-------------------
* Added
- New parameter `recursive` for ``sitemap_to_df`` to control whether or not
to get all sub sitemaps (default), or to only get the current
(sitemapindex) one.
- New columns for ``sitemap_to_df``: ``sitemap_size_mb``
(1 MB = 1,024x1,024 bytes), and ``sitemap_last_modified`` and ``etag``
(if available).
- Option to request multiple robots.txt files with ``robotstxt_to_df``.
- Option to save downloaded robots DataFrame(s) to a file with
``robotstxt_to_df`` using the new parameter ``output_file``.
- Two new columns for ``robotstxt_to_df``: ``robotstxt_last_modified`` and
``etag`` (if available).
- Raise `ValueError` in ``crawl`` if ``css_selectors`` or
``xpath_selectors`` contain any of the default crawl column headers
- New XPath code recipes for custom extraction.
- New function ``crawllogs_to_df`` which converts crawl logs to a DataFrame
provided they were saved while using the ``crawl`` function.

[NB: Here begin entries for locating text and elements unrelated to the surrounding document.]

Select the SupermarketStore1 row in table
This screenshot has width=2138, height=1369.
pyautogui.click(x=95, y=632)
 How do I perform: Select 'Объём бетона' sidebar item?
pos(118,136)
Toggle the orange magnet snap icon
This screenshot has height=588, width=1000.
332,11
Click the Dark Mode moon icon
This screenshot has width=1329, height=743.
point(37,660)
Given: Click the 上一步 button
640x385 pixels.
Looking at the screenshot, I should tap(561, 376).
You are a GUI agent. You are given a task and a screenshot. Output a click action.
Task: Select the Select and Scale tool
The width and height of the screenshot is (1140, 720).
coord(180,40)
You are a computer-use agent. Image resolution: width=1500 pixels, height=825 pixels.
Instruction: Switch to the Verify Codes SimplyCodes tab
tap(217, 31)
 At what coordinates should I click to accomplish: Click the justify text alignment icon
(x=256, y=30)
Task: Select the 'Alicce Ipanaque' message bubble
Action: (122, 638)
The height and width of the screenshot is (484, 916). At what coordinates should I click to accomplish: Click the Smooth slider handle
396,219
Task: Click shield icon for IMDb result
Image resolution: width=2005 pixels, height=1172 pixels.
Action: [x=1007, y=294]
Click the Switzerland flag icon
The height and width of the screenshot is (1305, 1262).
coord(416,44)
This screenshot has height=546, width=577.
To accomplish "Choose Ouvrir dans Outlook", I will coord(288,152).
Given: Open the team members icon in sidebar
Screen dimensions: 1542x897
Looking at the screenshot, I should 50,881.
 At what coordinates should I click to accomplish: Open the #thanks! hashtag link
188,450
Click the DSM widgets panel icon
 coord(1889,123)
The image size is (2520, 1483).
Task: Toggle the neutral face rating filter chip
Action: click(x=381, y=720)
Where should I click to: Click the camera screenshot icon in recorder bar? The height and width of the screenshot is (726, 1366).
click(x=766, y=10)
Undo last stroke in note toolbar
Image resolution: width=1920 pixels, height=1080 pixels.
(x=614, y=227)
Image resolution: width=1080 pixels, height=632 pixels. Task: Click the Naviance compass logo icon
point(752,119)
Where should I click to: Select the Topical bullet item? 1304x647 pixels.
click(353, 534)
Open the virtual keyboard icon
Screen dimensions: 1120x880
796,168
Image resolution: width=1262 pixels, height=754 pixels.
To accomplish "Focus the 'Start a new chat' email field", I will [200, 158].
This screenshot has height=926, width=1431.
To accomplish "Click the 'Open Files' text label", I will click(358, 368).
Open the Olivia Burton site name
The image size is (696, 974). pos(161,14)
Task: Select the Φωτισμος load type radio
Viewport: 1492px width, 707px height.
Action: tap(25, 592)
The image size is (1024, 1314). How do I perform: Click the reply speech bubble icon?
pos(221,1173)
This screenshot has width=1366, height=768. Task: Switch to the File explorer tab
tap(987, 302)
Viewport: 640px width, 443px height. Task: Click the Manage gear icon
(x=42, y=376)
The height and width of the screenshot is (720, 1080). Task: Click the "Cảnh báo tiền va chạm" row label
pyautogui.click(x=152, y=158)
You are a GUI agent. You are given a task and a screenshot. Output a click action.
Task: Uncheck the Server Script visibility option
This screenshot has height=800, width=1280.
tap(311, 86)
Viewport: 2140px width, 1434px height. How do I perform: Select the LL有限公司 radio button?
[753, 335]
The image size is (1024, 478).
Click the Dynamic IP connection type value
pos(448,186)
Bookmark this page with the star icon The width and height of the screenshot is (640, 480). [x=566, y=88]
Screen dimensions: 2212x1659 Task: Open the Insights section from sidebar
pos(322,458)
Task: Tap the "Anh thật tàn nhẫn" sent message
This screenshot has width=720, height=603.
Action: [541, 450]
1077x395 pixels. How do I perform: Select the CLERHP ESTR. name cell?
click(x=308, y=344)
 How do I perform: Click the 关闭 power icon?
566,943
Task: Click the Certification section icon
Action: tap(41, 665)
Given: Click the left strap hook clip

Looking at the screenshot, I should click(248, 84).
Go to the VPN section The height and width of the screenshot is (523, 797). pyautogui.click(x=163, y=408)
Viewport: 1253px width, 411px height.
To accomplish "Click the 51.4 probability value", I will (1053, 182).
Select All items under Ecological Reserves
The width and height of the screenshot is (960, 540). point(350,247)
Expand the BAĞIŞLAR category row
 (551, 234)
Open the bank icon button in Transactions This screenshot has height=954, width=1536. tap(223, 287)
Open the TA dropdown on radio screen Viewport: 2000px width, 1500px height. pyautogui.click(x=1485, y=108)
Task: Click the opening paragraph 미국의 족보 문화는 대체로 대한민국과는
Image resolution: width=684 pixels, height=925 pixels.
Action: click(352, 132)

- New columns in ``crawl``: `viewport`, `charset`, all `h` headings
(whichever is available), nav, header and footer links and text, if
available.
- Crawl errors don't stop crawling anymore, and the error message is
included in the output file under a new `errors` and/or `jsonld_errors`
column(s).
- In case of having JSON-LD errors, errors are reported in their respective
column, and the remainder of the page is scraped.
* Changed
- Removed column prefix `resp_meta_` from columns containing it
- Redirect URLs and reasons are separated by '' for consistency with
other multiple-value columns
- Links extracted while crawling are not unique any more (all links are
extracted).
- Emoji data updated with v13.1.
- Heading tags are scraped even if they are empty, e.g. <h2></h2>.
- Default user agent for crawling is now advertools/VERSION.
* Fixed
- Handle sitemap index files that contain links to themselves, with an
error message included in the final DataFrame
- Error in robots.txt files caused by comments preceded by whitespace
- Zipped robots.txt files causing a parsing issue
- Crawl issues on some Linux systems when providing a long list of URLs
* Removed
- Columns from the ``crawl`` output: `url_redirected_to`, `links_fragment`